[Start EXTRACT PROVIDED]

Comparisons between cranelift and LLVM? · cranelift

Has there been any benchmarking of cranelift against LLVM recently? I know maintainers are reluctant to make these kinds of comparisons, and that it's easy to compare apples against oranges, etc; but at the same time, short build times are an explicit goal of the project and build time improvements are often mentioned in progress reports, so it makes sense to wonder how they stack up against the state of the art.

The only data I can find is the often-cited 20-30% figure from bjorn3 from 2020 (no associated benchmarks) and this arxiv paper from 2021 mentioned on the Cranelift readme.

Add cg_clif as optional codegen backend by bjorn3 · Pull Request #77975 · rust-lang/rust

Rustc_codegen_cranelift is an alternative codegen backend for rustc based on Cranelift. It has the potential to improve compilation times in debug mode. In my experience the compile time improvemen...

bjorn3 (Oct 10 2022 at 12:27):

Compiling https://github.com/ebobby/simple-raytracer/ from scratch in debug mode is what I used as benchmark for that ~20-30% figure. This covers the full compilation. The time spent in the codegen backend is about half of that.

GitHub - ebobby/simple-raytracer: Simple ray tracing project in Rust to learn both Rust and the algorithms and math for raytracing.

Simple ray tracing project in Rust to learn both Rust and the algorithms and math for raytracing. - GitHub - ebobby/simple-raytracer: Simple ray tracing project in Rust to learn both Rust and the a...

Chris Fallin (Oct 10 2022 at 16:07):

@Olivier FAURE most of my work in this area has been driven by comparisons against SpiderMonkey, rather than LLVM. We're faster than LLVM (sometimes by a lot) so it's somewhat less interesting -- "hey great, we won!" -- whereas SM is currently 2-3x faster at compiling the same Wasm module as Wasmtime-with-Cranelift, so there's a lot to learn

Chris Fallin (Oct 10 2022 at 16:08):

there are active efforts to dig further into this and drive improvements based on it

Olivier FAURE (Oct 11 2022 at 11:00):

Faster for code of equivalent quality? I'm not sure how much that's been measured.

I think it's still interesting for cg_clif adoption. If people know that Cranelift is X% faster than LLVM for equivalent code, there'll be more enthusiasm for the project.

Chris Fallin (Oct 11 2022 at 17:39):

I don't think it's very realistic to expect LLVM-quality code out of a JIT-speed compiler; it's worth aiming for, and getting as close as we can, but we'll never hit that threshold in all likelihood. And given that we can't generate LLVM-quality code today, we can't measure that datapoint.

I do agree it would be fantastic if it existed, but again, it's not a very realistic expectation, IMHO. We can possibly push the "code goodness per unit of compile time" efficiency metric further, through smart algorithms; but LLVM has engineer-decades of optimization work poured into it, and there is no shortcut to getting all of the edge cases and isel details and niche optimizations right.

There's the paper cited in cranelift/README.md. I'm not aware of anyone running continuous/up-to-date benchmarks, but it's not so hard to do oneself (write a JS wrapper that loads a Wasm module and run it in the SpiderMonkey shell, vs. wasmtime compile).

[End EXTRACT PROVIDED]
[Start PROVIDED DATA]

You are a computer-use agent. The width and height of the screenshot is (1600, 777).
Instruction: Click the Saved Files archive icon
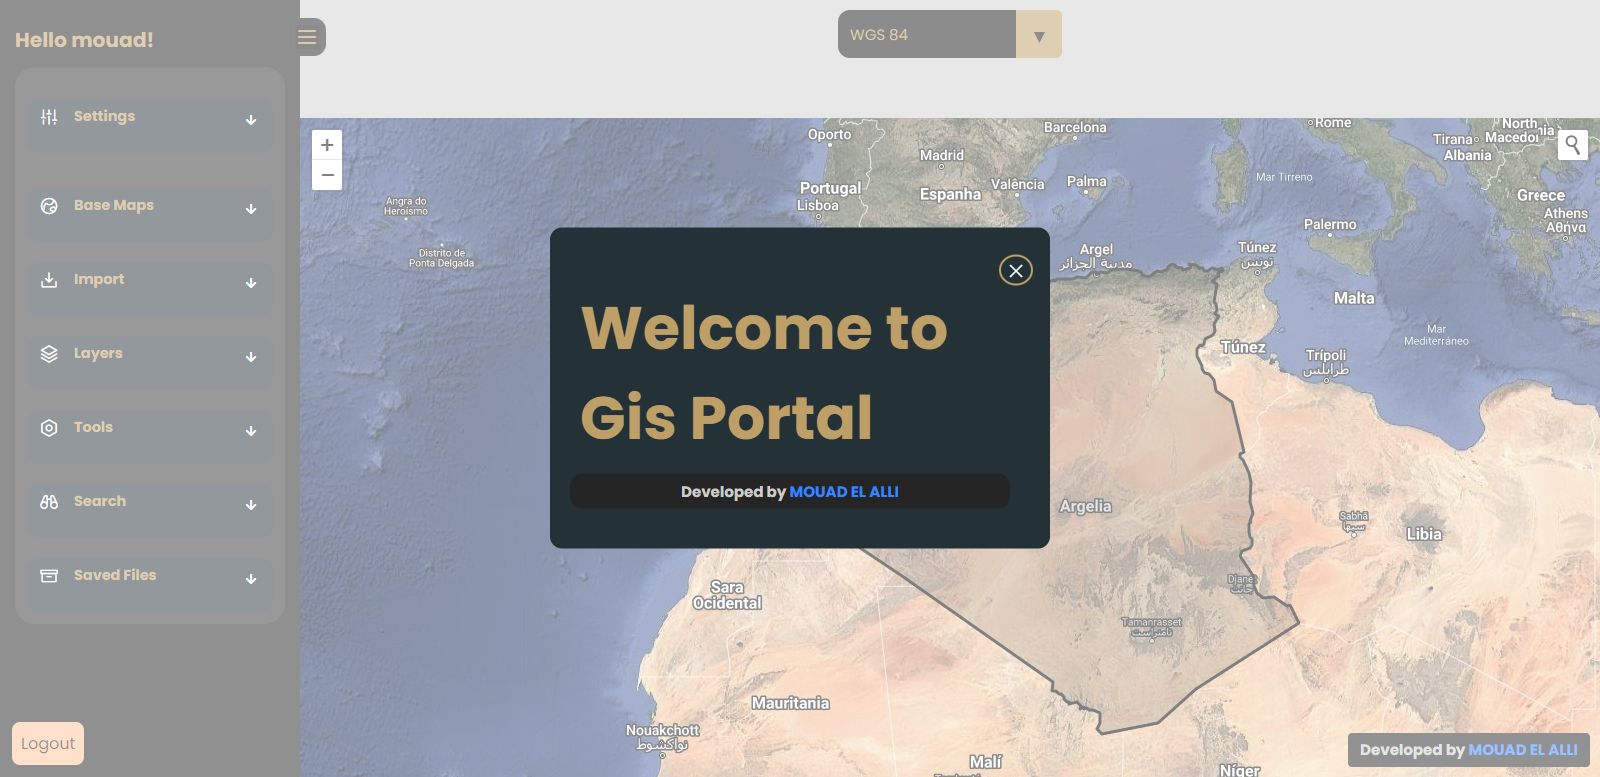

[End PROVIDED DATA]

(WORK TO COMPLETE):
1. Answer these about the Cranelift thread:
(a) What project did bjorn3 compile from scratch in debug mode as the benchmark for the ~20-30% figure?
(b) According to Chris Fallin, how much faster is SpiderMonkey than Wasmtime-with-Cranelift at compiling the same Wasm module?
(c) From what year is the arxiv paper mentioned on the Cranelift readme?
2. Print the Cranelift thread from "there are active" up to and including "that's been measured.".
The listing is unrelated to the Cranelift forum thread.

(SOLUTIONS BELOW):
1.
(a) simple-raytracer (https://github.com/ebobby/simple-raytracer/)
(b) 2-3x faster
(c) 2021

2.
there are active efforts to dig further into this and drive improvements based on it

Olivier FAURE (Oct 11 2022 at 11:00):

Faster for code of equivalent quality? I'm not sure how much that's been measured.